AWS Glue Scala GlueContext APIs - AWS Glue

AWS Glue Scala GlueContext APIs

Package: com.amazonaws.services.glue

class GlueContext extends SQLContext(sc) ( @transient val sc : SparkContext, val defaultSourcePartitioner : PartitioningStrategy )

GlueContext is the entry point for reading and writing a DynamicFrame from and to Amazon Simple Storage Service (Amazon S3), the AWS Glue Data Catalog, JDBC, and so on. This class provides utility functions to create DataSource trait and DataSink objects that can in turn be used to read and write DynamicFrames.

You can also use GlueContext to set a target number of partitions (default 20) in the DynamicFrame if the number of partitions created from the source is less than a minimum threshold for partitions (default 10).

def getCatalogSink

def getCatalogSink( database : String, tableName : String, redshiftTmpDir : String = "", transformationContext : String = "" additionalOptions: JsonOptions = JsonOptions.empty, catalogId: String = null ) : DataSink

Creates a DataSink that writes to a location specified in a table that is defined in the Data Catalog.

  • database — The database name in the Data Catalog.

  • tableName — The table name in the Data Catalog.

  • redshiftTmpDir — The temporary staging directory to be used with certain data sinks.

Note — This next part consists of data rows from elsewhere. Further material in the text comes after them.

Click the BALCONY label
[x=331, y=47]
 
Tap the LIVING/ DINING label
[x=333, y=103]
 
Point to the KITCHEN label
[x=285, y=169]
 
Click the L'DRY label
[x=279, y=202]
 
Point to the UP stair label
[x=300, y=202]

Set to empty by default.

  • transformationContext — The transformation context that is associated with the sink to be used by job bookmarks. Set to empty by default.

  • additionalOptions – Additional options provided to AWS Glue.

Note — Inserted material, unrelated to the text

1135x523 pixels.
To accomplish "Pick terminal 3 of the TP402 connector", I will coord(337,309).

  • catalogId — The catalog ID (account ID) of the Data Catalog being accessed. When null, the default account ID of the caller is used.

Returns the DataSink.

def getCatalogSource

def getCatalogSource( database : String, tableName : String, redshiftTmpDir : String = "", transformationContext : String = "" pushDownPredicate : String = " " additionalOptions: JsonOptions = JsonOptions.empty, catalogId: String = null ) : DataSource

Creates a DataSource trait that reads data from a table definition in the Data Catalog.

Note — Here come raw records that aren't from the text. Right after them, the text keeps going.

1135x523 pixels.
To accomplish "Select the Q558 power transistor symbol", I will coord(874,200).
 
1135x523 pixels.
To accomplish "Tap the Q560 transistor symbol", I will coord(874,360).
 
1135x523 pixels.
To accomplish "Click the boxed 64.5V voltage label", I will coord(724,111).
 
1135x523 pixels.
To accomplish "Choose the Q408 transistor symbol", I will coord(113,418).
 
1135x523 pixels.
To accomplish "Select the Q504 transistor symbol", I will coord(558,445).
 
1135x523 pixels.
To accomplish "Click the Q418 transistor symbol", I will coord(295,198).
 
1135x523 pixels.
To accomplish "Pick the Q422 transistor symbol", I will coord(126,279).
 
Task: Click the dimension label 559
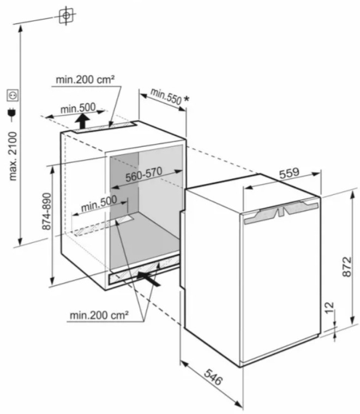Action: pyautogui.click(x=290, y=173)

  • database — The database name in the Data Catalog.

  • tableName — The table name in the Data Catalog.

  • redshiftTmpDir — The temporary staging directory to be used with certain data sinks. Set to empty by default.

  • transformationContext — The transformation context that is associated with the sink to be used by job bookmarks. Set to empty by default.

  • pushDownPredicate – Filters partitions without having to list and read all the files in your dataset. For more information, see Pre-Filtering Using Pushdown Predicates.

  • additionalOptions – Additional options provided to AWS Glue.

  • catalogId — The catalog ID (account ID) of the Data Catalog being accessed. When null, the default account ID of the caller is used.

Returns the DataSource.

def getJDBCSink

def getJDBCSink( catalogConnection : String, options : JsonOptions, redshiftTmpDir : String = "", transformationContext : String = "", catalogId: String = null ) : DataSink

Creates a DataSink that writes to a JDBC database that is specified in a Connection object in the Data Catalog. The Connection object has information to connect to a JDBC sink, including the URL, user name, password, VPC, subnet, and security groups.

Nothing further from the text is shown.